**SELECTED EXCERPT**.
Friday, June 21, 2013

Breaking up the Monolith – The Modular Future of Scholarly Publishing

This post was also on the Publishing Technology blog yesterday.  Join them

Scholarly and academic publishing has always been a linear business, even though the activities and mission of these businesses (and associations) has often been quite diverse. As traditional publishers, they may have published journals, textbooks and monographs yet, as the internet imposed itself on their businesses many of them became more adventurous and added archives, electronic versions of new content and even commissioning dedicated online content.

Many scholarly and academic publishers today have highly varied revenue streams, but remain heavily siloed businesses. The fact that their journal, book publishing and online businesses grew up at different times in different ways means the content these publishers generated is stored and distributed across different platforms and databases and is subject to different processes and business models.

As a business operating in this type of environment, they are likely to be held back in several ways:-

  1. The operations of the business are not optimized and reduce efficiency and flexibility which are critical elements in an internet dependent publishing environment.
  2. It can make it very difficult for users and customers to locate the content they need in the format they want when they want it.
  3. It makes the task of adding new streams of content that could be sources of additional revenue (eg conference proceedings, statistics, images and videos) a matter of adding a new platform – thus increasing the complexity of the business yet again
As significant challenge scholarly publishers face over the coming years lies in dis-aggregating content to enable their staff and their customers to search across the totality of the content and materials they produce. Many scholarly publishers still expect their users to search by content-type rather than subject, so if a user was looking for content related to ‘contract law’, for example, she would need to run searches across the publisher’s books database, then journals and so on. Not only is this a frustrating situation for users – especially for a generation of digital natives who are used to everything being indexed by Google – but it also represents a potential lost revenue opportunity for scholarly publishers. It is true that different content types need to maintain their differences, but by compartmentalizing that content to the point that users can’t find what they need, then, publishers are limiting their revenue potential.

[Text and item location entries]
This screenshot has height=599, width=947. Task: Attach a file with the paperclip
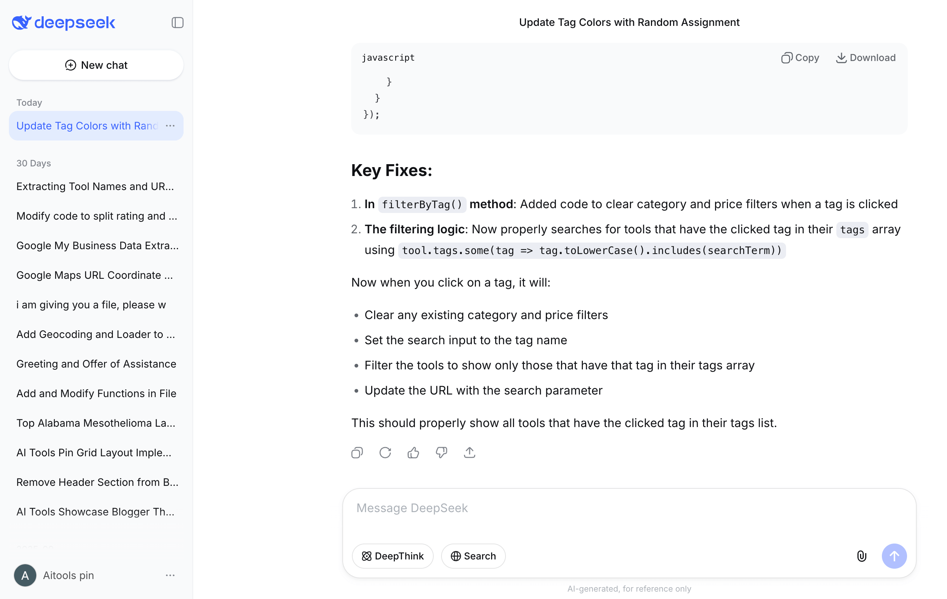tap(862, 556)
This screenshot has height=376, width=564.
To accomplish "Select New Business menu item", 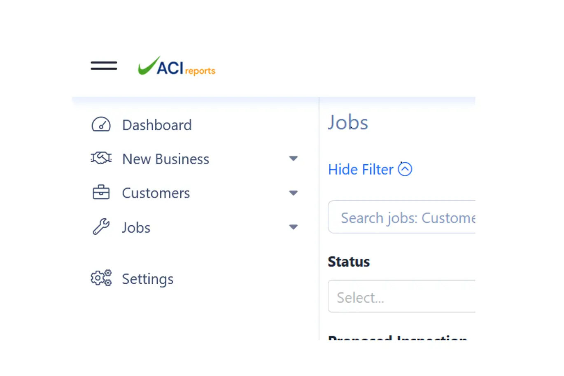I will pos(165,159).
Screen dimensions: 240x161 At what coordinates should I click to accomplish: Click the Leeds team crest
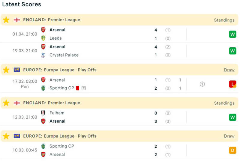(x=44, y=38)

**THE EXERCISE**.
Pick up the blog post on the modular future of scholarly publishing after its last sentence and keep writing it.

**RESPONSE FOR THIS EXERCISE**.
Interpreting the interests your customers have in the varieties of content and materials that you produce is also benefited by providing complete and easy access to your content. Where content is hard to located and find it follows that interpreting what the user is interested in is also negatively impacted. Either users simply give up looking or consolidating user traffic across various silos is impossible for the publisher both of which reduce your understanding of what material is most likely to appeal to your user community. Reducing the guess work in determining upcoming titles and articles for example would naturally improve your profit and /or better support your mission.

So how are we to overcome the constraints of these formats, while retaining the integrity of unique assets? We explored this topic at SSP recently in the panel discussion I moderated, Rethinking and Remixing Content. The answer lies in format-independent technology that breaks down content into the most basic fragments that can be searched, browsed, repackaged and sold in any number of ways. Instead of thinking of digital publishing as putting monolithic content on the web, these technologies break down the monoliths of books/textbooks/journals into digital components – eg chapters, summaries, tests, supplemental material – that can be more easily searched.

Treating these ‘monoliths’ almost as part-works will involve a shift in emphasis for scholarly publishers, but will also multiply their opportunities to make sales. The latest platforms are built around data stories and flexible ecommerce solutions that make it much easier for content to be bundled, cross-sold and recommended via ‘users who read this also read’ suggestions. The flexible architecture offered by such platforms can even enable publishers to create professional networks to showcase relevant content from across their list, or subject specific landing pages. These custom landing pages need to be flexible and can be built around a critical mass of content across a single discipline drawing from journal articles, book chapters, reports and ancillary materials—or even type of user such as students, practitioners, or nationality. These pages wouldn’t just have search and usability benefits either: they can increase opportunities for content discovery, help nurture reader communities and ultimately benefit sales.

Drawing other functions into these platforms, such as enabling comment features or the ability to share or recommend content via social media could also help scholarly publishers solve the knotty problem of assessing the impact that their content has in ‘the real world’.

A number of scholarly publishers have already begun publishing in this more granular, searchable way, establishing models of best practice for the industry.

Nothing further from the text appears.